Another excuse that they’re still so unknown and underground after so many years have passed is that their work is simply not for everyone. Motherfuckers are evil sounding. If you don’t like an evil-sounding racket, get back to your Carpenter’s albums—quick—and just keep moving. These guys might damage you for life.

If Satan himself had a band, they would try to sound like the Virgin Prunes.
 

 
“Mirror, mirror on the wall. Mirror, mirror, I’ve seen it all…”

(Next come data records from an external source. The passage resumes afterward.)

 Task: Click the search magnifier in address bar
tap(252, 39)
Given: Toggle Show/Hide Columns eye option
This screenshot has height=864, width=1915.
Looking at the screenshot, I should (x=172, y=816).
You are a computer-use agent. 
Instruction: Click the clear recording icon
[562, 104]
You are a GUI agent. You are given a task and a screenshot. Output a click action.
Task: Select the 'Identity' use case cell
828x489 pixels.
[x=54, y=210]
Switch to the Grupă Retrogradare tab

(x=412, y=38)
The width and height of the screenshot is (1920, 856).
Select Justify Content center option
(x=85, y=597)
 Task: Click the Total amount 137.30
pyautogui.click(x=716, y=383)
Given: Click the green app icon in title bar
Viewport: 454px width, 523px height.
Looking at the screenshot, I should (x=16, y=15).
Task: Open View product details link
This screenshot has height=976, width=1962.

It’s been remarked often that the Virgin Prunes are the reverse image of U2. Dik Evans, original Virgin Prunes guitarist, is the brother of The Edge and the members of both groups grew up as friends in Dublin. Quoting from the Wikipedia entry:

The band consisted of childhood friends of U2’s Bono. Lypton Village was a “youthful gang” created by Bono, Guggi (Derek Rowan) and Gavin Friday (Fionan Hanvey) in the early 70s, where every member got a new identity and where they could escape from dreary and predictable Dublin life and be anything they wanted to be. It was both lead singers Friday and Guggi who first gave a teenaged Paul Hewson his alter-ego and world-famous moniker “Bono Vox of O’Connell Street,” later simply “Bono.”

 

 
U2 were the good boys, the Christians. The Virgins Prunes were feral and downright demonic.

Continues after the jump…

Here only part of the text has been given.